With Richard Wright gone from the group Pink Floyd was now a three piece and Roger Waters was ready to go into the studio again for yet another album. The only problem was Roger wanted to be the ONLY creative force on this project. "The Final Cut" would become not only Pink Floyd's final album with Roger Waters but it would also be their most disappointing. Waters control over the entire project would reduce drummer Nick Mason and David Gilmour to nothing more than studio musicians. David, who had always been co-producer to most of Pink Floyd's albums would have his name removed as producer from this one. Even though "The Final Cut" is not a bad piece of work, it is primarily the work of Roger Waters alone. After "The Final Cut" Roger Waters would announce that he no longer would be a part of Pink Floyd and assumed that was the end of the band, but he was wrong, David Gilmour and Nick Mason had other ideas.

David Gilmour

After "The Final Cut" David would record a second solo album entitled "About Face". That is exactly what this album was for David, a complete about face to anything he had done in the past. Filled with catchy pop tunes again David would write most of the songs and several songs were co-written with Pete Townshend. "About Face" was and is a nice departure for David Gilmour and his fans. As with his first solo effort "About Face" would be a moderate success and would be followed by a successful tour of Europe and America. But, David Gilmour and Nick Mason were not ready to give up their day jobs just yet as members of Pink Floyd and by the mid 1980's they began work on a new Pink Floyd album without their main lyricist and self appointed leader, Roger Waters. Bringing back Richard Wright, who was fired during "The Wall" they would set out on a Pink Floyd lead by David Gilmour. What resulted were some nasty mud slinging wars between Waters and Gilmour and law suits filed by Waters that lasted for years. During this time the Gilmour lead Floyd would put out two studio albums, first "A Momentary Lapse Of Reason" released in 1987 followed by an extremely successful tour and in 1994 "The Division Bell" also follow by another successful tour. "A Momentary Lapse Of Reason" would be David's first shot at being the main drive behind Pink Floyd and he did it well. The album does not stand out as one of Pink Floyd's greatest or classics but it does have its moments and most of those moments consist of David Gilmour's brilliant and beautiful guitar work. It also stands out as an album that shows Pink Floyd could still exist without the destructive leadership of Roger Waters. "The Division Bell" would fair even better with songs and sounds that are in the same line as the classic Pink Floyd sound. The "Division Bell" is obviously a more personal album as far as David Gilmour is concerned, recruiting his second and current wife, Polly Samson, to help write lyrics for the album. What is also obvious is that Pink Floyd became a group again using input from all band members and not just one creative force!

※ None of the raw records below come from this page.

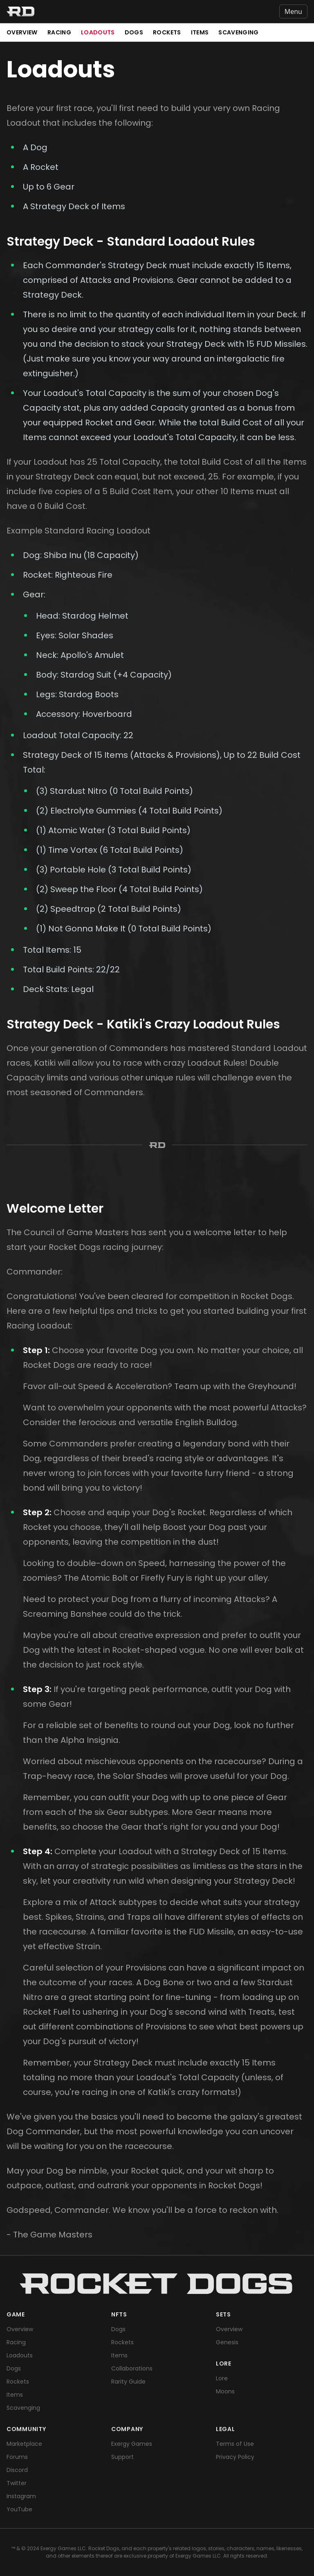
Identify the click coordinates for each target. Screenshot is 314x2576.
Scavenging (238, 32)
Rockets (167, 32)
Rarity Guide (128, 2381)
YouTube (19, 2509)
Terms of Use (235, 2444)
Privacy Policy (235, 2457)
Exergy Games (131, 2444)
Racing (59, 32)
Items (200, 32)
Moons (225, 2391)
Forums (17, 2457)
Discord (17, 2470)
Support (122, 2457)
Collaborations (132, 2368)
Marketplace (24, 2444)
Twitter (17, 2483)
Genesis (227, 2342)
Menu (293, 11)
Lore (222, 2378)
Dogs (134, 32)
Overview (22, 32)
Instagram (21, 2496)
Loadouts (98, 32)
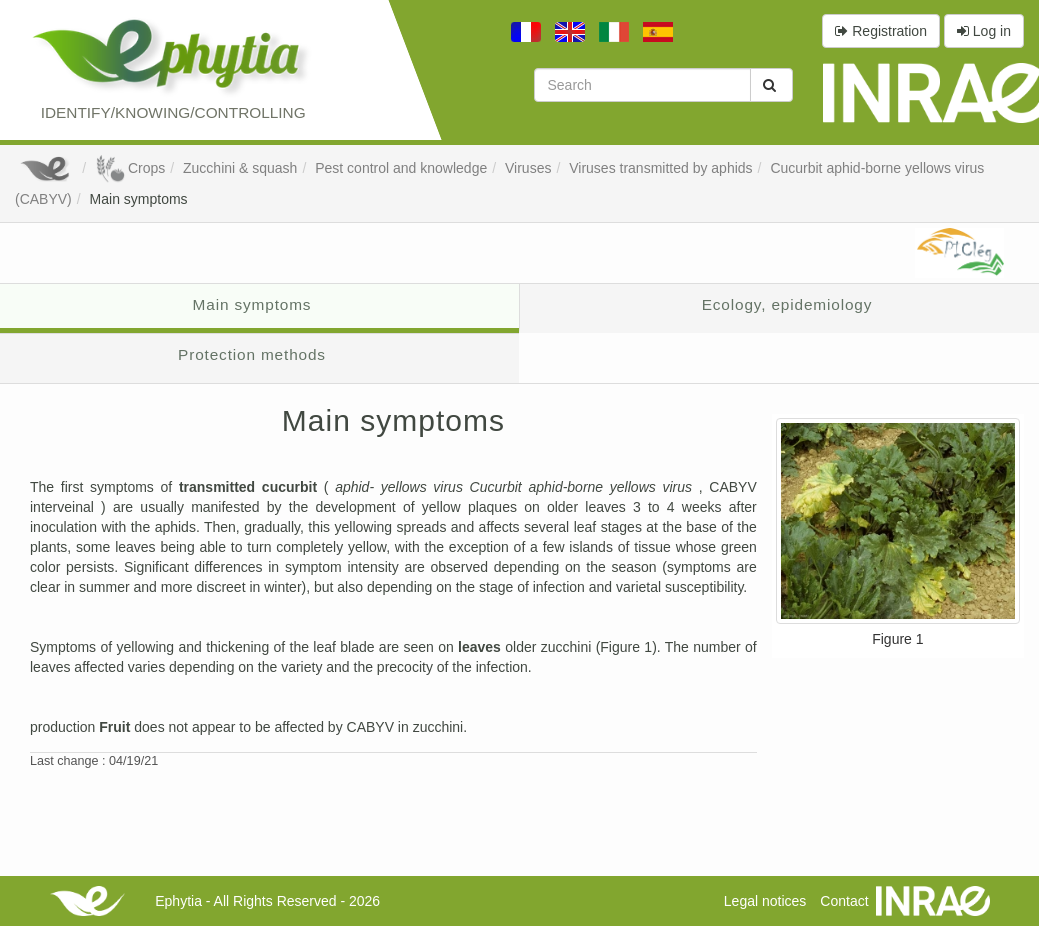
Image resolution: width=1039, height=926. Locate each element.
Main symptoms (139, 199)
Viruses (528, 168)
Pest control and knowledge (401, 168)
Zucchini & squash (240, 168)
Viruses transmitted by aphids (660, 168)
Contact (844, 901)
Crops (130, 168)
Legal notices (765, 901)
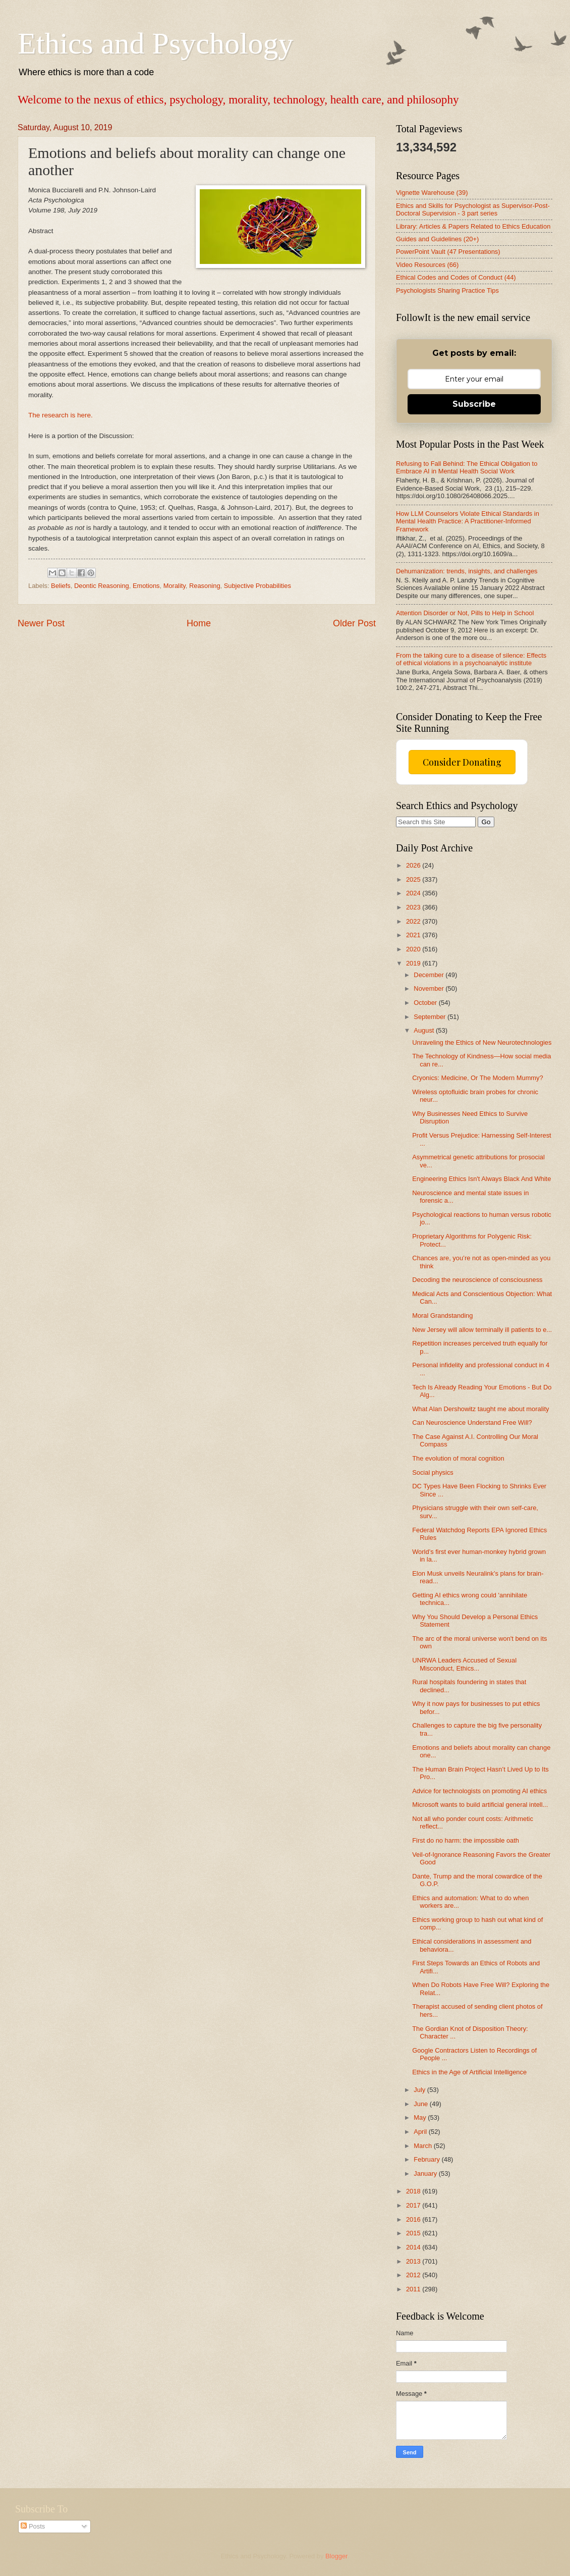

In 1994 David married writer Polly Samson and for the past ten years spends his days as husband and father, occasionally playing at benefit concerts and writing checks out to charity! In 2002 he taped for release on DVD, "David Gilmour in Concert" a sort of David Gilmour unplugged, and rumor has it he is currently in the studio working on material. The only question is will it be for a David Gilmour solo project or will it be Pink Floyd. Either way we look forward to whatever it!